### WHAT THE TASK REQUIRES:
Rewrite every line from the one containing "The image size is (1568, 453)." down to the one containing "pos(677,198)", with "Screen dimensions" replaced by "Display size" and nothing else changed.

------------------------------------------------

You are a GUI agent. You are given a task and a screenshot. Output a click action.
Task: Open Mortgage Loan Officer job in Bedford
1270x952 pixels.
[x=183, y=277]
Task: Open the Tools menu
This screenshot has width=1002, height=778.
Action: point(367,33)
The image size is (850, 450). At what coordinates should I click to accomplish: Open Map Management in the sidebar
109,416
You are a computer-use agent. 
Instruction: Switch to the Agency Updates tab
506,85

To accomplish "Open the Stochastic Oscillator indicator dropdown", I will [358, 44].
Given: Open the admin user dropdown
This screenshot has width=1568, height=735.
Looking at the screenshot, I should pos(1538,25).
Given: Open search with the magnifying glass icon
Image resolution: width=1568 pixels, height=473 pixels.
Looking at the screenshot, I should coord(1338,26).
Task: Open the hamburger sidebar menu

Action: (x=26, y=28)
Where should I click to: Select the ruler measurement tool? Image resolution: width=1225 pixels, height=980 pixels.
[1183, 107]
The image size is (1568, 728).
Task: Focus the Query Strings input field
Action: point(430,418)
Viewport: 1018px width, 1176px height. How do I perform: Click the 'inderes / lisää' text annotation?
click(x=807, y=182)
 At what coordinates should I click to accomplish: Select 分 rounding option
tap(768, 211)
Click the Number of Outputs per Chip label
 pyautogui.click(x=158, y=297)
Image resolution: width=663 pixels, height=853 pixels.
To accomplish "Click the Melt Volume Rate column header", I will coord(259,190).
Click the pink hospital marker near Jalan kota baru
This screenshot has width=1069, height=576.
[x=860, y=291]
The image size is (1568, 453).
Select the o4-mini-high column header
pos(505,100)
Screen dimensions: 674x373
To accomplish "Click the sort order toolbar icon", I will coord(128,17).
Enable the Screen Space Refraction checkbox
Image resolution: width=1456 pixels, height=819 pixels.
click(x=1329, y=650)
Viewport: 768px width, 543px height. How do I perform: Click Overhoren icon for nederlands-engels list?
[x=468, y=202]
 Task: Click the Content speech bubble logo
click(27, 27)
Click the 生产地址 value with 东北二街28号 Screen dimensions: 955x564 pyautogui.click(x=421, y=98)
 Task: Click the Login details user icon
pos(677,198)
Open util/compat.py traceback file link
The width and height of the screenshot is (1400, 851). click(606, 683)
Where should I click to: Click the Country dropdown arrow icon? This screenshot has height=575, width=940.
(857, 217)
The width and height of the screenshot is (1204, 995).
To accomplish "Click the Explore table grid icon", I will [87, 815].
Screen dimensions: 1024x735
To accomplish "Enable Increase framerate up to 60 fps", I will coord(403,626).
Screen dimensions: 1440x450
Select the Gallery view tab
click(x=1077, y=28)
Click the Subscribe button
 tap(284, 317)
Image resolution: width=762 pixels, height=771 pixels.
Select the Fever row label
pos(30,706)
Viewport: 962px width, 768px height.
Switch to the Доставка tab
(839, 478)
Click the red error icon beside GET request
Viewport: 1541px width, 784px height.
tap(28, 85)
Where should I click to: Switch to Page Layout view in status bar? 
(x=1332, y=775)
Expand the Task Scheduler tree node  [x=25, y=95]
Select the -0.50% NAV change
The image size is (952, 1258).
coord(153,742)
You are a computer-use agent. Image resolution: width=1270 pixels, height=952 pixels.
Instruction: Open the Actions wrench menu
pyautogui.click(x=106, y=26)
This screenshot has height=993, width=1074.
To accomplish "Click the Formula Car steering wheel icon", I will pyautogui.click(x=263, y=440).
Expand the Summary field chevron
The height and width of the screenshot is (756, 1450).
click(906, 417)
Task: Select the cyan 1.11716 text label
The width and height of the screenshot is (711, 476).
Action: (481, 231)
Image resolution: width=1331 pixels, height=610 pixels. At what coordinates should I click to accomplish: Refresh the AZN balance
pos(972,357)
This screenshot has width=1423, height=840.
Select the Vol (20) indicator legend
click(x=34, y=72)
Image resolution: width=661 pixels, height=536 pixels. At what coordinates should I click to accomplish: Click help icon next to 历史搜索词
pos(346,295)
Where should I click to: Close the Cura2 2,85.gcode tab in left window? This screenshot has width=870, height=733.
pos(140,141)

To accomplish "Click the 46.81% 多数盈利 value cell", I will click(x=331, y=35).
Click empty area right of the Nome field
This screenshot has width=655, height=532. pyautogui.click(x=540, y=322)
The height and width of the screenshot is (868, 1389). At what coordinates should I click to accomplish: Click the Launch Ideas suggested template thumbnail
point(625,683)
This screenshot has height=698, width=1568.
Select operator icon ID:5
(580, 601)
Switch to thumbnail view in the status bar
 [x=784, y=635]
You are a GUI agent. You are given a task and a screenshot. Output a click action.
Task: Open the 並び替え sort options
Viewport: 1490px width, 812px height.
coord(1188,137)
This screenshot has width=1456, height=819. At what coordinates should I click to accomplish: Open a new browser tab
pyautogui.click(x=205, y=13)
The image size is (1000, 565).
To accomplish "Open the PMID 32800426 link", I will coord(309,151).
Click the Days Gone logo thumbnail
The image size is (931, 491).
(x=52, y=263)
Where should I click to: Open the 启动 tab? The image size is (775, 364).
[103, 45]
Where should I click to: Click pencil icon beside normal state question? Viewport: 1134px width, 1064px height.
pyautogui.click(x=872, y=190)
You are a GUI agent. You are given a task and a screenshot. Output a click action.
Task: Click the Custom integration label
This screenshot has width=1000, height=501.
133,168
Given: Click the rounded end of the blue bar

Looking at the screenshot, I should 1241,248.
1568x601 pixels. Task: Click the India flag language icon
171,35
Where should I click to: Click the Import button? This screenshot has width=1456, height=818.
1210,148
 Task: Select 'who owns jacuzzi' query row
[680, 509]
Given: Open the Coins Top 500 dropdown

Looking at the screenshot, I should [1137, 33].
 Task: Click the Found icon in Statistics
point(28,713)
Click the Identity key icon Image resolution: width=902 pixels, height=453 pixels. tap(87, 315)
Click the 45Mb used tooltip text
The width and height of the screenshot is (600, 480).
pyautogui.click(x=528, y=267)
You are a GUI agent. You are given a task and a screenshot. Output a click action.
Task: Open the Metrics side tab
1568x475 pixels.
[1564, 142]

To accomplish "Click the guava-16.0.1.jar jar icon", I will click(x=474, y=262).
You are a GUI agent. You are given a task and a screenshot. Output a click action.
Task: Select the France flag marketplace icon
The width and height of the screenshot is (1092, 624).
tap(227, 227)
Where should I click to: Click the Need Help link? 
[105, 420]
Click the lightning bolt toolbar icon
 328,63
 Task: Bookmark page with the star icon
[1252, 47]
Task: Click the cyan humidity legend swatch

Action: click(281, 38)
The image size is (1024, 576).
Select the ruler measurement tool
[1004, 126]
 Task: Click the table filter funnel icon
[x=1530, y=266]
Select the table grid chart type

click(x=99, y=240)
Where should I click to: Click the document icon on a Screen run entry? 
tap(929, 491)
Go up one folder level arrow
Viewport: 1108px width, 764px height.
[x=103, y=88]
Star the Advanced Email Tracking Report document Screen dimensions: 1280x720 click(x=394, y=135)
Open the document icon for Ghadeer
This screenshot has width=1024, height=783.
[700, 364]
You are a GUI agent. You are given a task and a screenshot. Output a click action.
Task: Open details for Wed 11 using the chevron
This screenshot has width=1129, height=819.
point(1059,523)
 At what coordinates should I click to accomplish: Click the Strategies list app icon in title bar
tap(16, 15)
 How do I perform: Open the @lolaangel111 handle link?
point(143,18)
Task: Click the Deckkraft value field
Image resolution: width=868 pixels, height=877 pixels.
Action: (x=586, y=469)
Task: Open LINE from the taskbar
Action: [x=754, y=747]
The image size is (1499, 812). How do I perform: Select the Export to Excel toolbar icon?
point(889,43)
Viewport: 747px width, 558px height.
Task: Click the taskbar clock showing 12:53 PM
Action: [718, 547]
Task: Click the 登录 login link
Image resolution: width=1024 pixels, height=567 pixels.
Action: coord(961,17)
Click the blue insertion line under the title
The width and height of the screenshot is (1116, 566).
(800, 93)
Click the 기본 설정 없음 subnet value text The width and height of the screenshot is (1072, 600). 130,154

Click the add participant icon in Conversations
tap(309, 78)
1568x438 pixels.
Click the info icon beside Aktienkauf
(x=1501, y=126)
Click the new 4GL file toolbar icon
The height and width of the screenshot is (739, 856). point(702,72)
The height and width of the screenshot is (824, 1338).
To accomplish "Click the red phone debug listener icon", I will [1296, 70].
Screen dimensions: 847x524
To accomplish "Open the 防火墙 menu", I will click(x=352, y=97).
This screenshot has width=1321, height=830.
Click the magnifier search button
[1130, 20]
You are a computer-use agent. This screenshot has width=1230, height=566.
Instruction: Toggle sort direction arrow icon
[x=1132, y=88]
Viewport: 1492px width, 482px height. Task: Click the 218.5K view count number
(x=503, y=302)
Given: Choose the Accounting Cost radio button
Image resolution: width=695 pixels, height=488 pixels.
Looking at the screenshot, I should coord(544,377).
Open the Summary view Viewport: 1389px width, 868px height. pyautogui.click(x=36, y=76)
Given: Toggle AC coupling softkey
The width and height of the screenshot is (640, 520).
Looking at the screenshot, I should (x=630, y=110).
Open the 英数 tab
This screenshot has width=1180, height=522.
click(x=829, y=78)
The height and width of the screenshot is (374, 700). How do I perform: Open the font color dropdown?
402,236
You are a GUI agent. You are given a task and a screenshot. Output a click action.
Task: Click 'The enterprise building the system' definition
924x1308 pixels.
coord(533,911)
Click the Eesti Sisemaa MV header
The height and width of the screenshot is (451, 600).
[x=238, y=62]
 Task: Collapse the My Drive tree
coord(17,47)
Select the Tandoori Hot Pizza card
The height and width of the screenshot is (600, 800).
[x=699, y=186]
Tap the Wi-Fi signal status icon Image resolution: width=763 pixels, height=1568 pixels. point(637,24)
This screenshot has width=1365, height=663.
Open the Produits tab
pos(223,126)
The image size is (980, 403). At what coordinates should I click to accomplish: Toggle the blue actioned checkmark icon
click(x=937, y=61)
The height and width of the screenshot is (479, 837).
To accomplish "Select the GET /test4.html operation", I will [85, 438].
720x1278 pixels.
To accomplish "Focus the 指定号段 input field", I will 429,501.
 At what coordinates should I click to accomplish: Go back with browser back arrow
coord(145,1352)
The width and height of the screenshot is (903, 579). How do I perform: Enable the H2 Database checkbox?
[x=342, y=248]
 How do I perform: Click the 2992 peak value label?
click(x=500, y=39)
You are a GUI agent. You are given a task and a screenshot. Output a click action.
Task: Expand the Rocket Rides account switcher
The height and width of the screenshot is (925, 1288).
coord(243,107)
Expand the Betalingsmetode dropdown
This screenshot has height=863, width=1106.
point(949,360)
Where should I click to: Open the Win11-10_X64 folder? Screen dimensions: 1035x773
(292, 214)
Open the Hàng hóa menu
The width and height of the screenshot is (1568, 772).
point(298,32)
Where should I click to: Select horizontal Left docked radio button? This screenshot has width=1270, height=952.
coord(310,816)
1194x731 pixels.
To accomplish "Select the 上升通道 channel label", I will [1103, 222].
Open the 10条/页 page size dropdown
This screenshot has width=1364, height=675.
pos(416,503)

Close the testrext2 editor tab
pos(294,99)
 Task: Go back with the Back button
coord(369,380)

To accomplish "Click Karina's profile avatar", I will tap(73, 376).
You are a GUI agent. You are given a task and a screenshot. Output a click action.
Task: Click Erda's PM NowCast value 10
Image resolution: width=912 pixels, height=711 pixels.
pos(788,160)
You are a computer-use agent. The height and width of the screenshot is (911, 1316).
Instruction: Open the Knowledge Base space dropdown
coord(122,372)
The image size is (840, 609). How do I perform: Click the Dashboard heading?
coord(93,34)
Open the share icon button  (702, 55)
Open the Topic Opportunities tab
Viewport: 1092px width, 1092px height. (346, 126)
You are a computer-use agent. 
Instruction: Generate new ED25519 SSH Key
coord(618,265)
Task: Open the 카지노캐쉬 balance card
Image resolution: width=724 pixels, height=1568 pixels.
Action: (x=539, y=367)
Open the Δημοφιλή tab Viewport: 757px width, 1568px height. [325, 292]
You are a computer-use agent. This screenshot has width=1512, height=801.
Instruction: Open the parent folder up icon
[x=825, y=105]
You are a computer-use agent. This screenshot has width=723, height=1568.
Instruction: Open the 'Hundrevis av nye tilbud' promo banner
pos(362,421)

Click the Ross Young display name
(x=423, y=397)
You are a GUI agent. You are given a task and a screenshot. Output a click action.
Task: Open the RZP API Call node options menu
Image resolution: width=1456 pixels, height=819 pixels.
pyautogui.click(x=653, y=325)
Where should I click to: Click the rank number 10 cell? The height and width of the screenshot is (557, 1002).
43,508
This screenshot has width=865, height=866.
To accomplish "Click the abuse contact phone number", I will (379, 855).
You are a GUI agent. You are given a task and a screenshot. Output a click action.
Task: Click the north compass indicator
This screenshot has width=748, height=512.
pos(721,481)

------------------------------------------------

### PROBLEM SOLUTION:
The image size is (1568, 453).
Select the o4-mini-high column header
pos(505,100)
Display size: 674x373
To accomplish "Click the sort order toolbar icon", I will coord(128,17).
Enable the Screen Space Refraction checkbox
Image resolution: width=1456 pixels, height=819 pixels.
click(x=1329, y=650)
Viewport: 768px width, 543px height. How do I perform: Click Overhoren icon for nederlands-engels list?
[x=468, y=202]
 Task: Click the Content speech bubble logo
click(27, 27)
Click the 生产地址 value with 东北二街28号 Display size: 955x564 pyautogui.click(x=421, y=98)
 Task: Click the Login details user icon
pos(677,198)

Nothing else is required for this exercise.